Müzelerin görünmeyen yüzü!
Müzeleri gezmeyi sever misiniz? Benim için yolculukların vazgeçilmezleridir. Ülkemizde veya dışarıda gittiğim her şehirde kaldığım sürece oralara geniş zamanlar ayırırım. Cafe’lerinde oturur, broşürleri toplar, kitapları ve hediyelik eşyaları satın alır, bavulum onlarla dolu dönerim.
Sanat eserlerini seyrederken özellikle dünyanın dört bucağından gelen yapıtlardan oluşan sergilerde onların nasıl taşınıp yerleştirildiklerini merak ederim. Son yıllarda müzelerin internet sitelerinde bu serüvenin dakika dakika görüntüleri yer aldığından epey bilgi sahibi olsam da bu kez uzmanlık gerektiren başka sorular kafamın içerisinde dolaşır, durur:
Müzelerdeki eser kayıt sorumlularının bu koleksiyon ve sergileri yönetmekteki rolleri nedir? Hangi sistemler ve kaynaklar kullanılır? Eser kayıt sorumluları, modern ve çağdaş sanattaki değişen ihtiyaçları sınırlı fon, ekip ve mekânla nasıl karşılar? Müzeler eğitim programlarıyla okul müfredatını nasıl destekleyebilirler ve eğitim yoluyla farklı kitlelerle nasıl etkileşime geçebilirler?
Teknolojiye meraklı olduğumdan gezerken verilen kulaklıklar gibi aletler yetmez, ziyaretçilerin müzelerdeki sanat çalışmalarını izleme, araştırma ve deneyimleme sürecini yeni teknolojiler nasıl değiştirebilir? Dijital medya ve yeni teknolojinin sunduğu fırsatlarla müze dışında online ziyaretçilere neler sağlanabilir? gibi soruların yanıtlarını çeşitli kaynaklardan araştırırım.

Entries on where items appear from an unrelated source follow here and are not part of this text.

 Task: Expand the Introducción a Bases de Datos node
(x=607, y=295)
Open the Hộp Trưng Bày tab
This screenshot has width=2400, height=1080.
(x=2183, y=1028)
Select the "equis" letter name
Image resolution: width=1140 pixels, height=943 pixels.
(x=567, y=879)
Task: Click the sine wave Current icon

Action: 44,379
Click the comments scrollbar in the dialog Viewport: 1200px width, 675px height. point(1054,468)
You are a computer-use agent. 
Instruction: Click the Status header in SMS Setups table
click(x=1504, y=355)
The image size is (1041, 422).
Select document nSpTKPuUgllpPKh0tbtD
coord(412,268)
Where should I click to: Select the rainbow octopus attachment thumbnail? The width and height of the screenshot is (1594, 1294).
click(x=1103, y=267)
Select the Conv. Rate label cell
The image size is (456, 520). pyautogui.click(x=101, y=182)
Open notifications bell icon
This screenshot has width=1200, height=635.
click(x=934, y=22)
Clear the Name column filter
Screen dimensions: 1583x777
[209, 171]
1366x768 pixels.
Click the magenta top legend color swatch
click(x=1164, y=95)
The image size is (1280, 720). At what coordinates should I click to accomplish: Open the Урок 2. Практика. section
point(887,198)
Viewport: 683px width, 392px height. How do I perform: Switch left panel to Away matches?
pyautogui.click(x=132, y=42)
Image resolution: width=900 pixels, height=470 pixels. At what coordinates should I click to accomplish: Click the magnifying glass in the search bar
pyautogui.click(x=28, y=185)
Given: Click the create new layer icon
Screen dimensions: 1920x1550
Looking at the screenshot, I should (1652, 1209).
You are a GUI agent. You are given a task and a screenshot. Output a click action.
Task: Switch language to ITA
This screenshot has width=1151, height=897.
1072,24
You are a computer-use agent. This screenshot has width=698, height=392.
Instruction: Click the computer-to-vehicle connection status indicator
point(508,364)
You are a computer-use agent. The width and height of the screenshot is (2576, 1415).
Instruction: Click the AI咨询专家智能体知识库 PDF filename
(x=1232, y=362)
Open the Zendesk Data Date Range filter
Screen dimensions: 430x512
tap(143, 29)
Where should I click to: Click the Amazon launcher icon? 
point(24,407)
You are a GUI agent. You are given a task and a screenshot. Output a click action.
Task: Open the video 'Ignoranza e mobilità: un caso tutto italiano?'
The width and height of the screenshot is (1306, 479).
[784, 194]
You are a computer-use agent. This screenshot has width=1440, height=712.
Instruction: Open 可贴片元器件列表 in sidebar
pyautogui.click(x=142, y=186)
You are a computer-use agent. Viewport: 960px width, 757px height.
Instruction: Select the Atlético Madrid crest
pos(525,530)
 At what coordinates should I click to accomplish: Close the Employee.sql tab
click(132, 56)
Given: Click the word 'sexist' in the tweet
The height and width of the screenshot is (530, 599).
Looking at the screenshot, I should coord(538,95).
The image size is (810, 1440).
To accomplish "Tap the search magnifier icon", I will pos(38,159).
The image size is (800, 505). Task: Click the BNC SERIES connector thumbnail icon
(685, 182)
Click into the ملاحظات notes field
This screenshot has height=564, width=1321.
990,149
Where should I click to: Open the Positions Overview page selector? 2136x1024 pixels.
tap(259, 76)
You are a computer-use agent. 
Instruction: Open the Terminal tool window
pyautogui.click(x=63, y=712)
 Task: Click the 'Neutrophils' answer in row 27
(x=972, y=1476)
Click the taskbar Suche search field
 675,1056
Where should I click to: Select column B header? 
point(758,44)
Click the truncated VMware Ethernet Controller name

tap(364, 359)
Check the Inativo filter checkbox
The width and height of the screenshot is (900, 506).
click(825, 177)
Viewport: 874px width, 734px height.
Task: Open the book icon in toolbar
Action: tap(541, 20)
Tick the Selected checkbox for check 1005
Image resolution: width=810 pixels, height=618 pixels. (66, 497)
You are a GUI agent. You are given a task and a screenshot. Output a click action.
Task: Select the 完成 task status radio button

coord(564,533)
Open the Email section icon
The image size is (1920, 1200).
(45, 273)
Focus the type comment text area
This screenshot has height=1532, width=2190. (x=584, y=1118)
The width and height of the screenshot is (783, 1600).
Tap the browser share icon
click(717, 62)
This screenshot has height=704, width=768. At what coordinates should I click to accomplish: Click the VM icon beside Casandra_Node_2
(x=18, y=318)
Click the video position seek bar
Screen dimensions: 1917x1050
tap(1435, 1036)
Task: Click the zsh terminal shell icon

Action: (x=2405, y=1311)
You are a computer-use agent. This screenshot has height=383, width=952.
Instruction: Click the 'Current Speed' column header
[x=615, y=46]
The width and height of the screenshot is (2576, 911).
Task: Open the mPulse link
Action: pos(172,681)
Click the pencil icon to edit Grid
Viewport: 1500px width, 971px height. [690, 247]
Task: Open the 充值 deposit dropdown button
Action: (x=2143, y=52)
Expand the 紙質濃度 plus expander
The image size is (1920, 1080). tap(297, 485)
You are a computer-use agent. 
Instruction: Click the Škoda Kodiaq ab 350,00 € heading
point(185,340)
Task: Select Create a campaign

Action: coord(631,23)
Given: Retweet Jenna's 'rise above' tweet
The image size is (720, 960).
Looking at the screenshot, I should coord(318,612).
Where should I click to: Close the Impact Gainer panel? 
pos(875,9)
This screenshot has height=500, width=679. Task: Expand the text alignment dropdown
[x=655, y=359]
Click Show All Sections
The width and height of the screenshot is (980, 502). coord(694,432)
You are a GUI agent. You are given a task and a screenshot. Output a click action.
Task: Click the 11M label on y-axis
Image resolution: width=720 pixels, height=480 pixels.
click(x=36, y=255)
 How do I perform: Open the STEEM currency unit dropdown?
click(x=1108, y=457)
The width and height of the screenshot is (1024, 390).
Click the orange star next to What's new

Neyse ki İstanbul Modern son bir yıldır, çok önemli bir hizmet yaparak ABD’den önemli müze profesyonellerini İstanbul izleyicisiyle buluşturuyor: “Müzeler Konuşuyor: Konuğumuz Amerika” serisi tam bu sorular için. Bu yılın sonuna kadar devam edecek olan program, çağdaş müzeciliğin ve geniş anlamda müze deneyiminin ayrıntılı biçimde ele alındığı bir iletişim platformu.
Türkiye'deki ABD Temsilciliği işbirliğiyle düzenlenen etkinlikler ücretsiz ve konuşmalar sırasında İngilizce’den Türkçe’ye simültane çeviri yapılıyor.
Etkinlikler, Darsie Alexander’ın (Walker Art Center Şef Küratörü) “Saklanamayanı Toplamak: Kalıcı Olmayan Yeni Sanat Biçimlerinin Koleksiyonu” başlıklı söyleşisi ile devam edecek. 27 Eylül Cuma günü saat 19.00’daki konuşmada müze ve sanat merkezlerinin kısa ömürlü etkinlikleri, performanslardan arda kalanları ve anlaşılmamış işleri daha önce hiç yapmadıkları biçimde toplamalarından söz edilecek. Alexander, yakın zamanda yapılmış çeşitli alımlar ve bunlar etrafında oluşan tartışmalar üzerinde duracak, özellikle en son satın aldıkları Merce Cunningham Dans Arşivi ve onun kurumun koleksiyon yaklaşımı üzerindeki etkisine odaklanarak ‘değerleri’ birbirinden çok farklı şekillerde ölçülen işleri satın almanın eksi ve artılarını ele alacak.
Prof. Thomas W. Gaehtgens ise (Getty Enstitüsü Direktörü) 2 Ekim Çarşamba günü 19.00’da enstitünün koleksiyonları, koruma projeleri, akademik girişimleri, sergileri ve yayınlarının küresel yönelimini ve aralarındaki bağlantıları, 20. yüzyılın en etkili küratörlerinden Harald Szeemann’ın koleksiyonunun yakın zamandaki alınışı üzerinden anlatacak.
Lütfen bu etkinlikleri izleyin ve müzeciliğin perde arkasında aslında nasıl büyük ve zor bir organizasyon olduğuna kulaklarınızla tanık olun.